-------- Source records

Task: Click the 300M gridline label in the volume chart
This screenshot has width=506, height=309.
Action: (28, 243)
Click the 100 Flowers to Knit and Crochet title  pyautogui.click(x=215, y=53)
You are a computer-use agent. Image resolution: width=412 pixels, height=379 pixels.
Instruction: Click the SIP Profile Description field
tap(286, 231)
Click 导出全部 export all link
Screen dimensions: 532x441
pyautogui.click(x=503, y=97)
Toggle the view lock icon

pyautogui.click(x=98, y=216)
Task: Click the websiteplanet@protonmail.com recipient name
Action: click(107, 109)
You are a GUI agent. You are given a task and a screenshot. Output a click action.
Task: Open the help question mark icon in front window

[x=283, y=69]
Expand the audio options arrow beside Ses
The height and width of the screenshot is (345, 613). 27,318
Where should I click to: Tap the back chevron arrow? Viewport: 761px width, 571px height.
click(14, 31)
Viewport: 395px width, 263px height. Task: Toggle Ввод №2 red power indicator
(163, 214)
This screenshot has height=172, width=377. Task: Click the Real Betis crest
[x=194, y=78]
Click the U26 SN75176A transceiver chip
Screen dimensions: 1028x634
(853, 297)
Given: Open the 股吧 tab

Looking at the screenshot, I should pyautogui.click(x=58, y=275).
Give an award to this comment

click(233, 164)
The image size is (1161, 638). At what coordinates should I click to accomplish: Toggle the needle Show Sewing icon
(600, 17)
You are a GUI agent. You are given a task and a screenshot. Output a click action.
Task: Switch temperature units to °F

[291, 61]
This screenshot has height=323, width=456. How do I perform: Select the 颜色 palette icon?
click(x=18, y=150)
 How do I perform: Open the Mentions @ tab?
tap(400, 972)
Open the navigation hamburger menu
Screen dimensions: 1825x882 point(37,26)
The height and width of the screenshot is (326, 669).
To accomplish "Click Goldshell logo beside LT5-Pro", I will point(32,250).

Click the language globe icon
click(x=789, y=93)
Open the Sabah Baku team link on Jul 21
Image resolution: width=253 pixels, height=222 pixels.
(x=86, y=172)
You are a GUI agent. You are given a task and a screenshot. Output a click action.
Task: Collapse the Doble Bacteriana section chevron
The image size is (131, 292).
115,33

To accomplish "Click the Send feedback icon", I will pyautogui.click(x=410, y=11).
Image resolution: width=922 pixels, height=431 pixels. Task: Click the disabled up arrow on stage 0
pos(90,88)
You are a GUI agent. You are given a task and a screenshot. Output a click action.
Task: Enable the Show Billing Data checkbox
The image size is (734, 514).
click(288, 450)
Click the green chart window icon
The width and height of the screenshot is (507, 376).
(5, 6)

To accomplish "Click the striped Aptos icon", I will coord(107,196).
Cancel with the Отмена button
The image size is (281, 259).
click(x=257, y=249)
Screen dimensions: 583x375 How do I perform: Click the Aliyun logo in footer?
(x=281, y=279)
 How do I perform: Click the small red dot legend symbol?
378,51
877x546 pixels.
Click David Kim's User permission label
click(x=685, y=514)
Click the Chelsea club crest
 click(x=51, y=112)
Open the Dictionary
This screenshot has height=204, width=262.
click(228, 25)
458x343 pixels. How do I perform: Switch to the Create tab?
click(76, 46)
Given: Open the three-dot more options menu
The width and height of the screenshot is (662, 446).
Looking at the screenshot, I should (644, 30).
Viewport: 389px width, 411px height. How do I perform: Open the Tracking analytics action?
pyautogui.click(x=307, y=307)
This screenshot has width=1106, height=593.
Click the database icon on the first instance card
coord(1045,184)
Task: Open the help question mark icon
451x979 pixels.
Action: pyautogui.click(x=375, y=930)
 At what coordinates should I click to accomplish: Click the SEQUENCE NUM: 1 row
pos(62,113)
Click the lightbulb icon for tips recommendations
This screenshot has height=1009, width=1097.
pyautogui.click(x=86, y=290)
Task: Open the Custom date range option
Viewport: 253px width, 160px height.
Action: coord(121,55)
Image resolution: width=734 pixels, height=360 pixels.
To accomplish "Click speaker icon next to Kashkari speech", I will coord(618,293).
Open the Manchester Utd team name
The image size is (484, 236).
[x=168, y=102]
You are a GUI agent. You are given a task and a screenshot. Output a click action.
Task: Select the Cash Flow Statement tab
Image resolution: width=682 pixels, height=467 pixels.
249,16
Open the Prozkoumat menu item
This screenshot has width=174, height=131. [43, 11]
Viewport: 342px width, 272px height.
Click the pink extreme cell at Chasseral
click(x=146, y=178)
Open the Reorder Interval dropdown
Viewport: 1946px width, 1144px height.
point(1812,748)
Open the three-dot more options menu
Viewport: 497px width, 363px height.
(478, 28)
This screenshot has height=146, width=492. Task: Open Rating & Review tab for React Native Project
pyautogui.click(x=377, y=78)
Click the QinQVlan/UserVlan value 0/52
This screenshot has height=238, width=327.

----------------

→ **Work required**
Show every line of the material above in which "will" is present.

→ **Solution**
To accomplish "Click Goldshell logo beside LT5-Pro", I will point(32,250).
To accomplish "Click the Send feedback icon", I will pyautogui.click(x=410, y=11).
To accomplish "Click the striped Aptos icon", I will coord(107,196).
To accomplish "Click speaker icon next to Kashkari speech", I will coord(618,293).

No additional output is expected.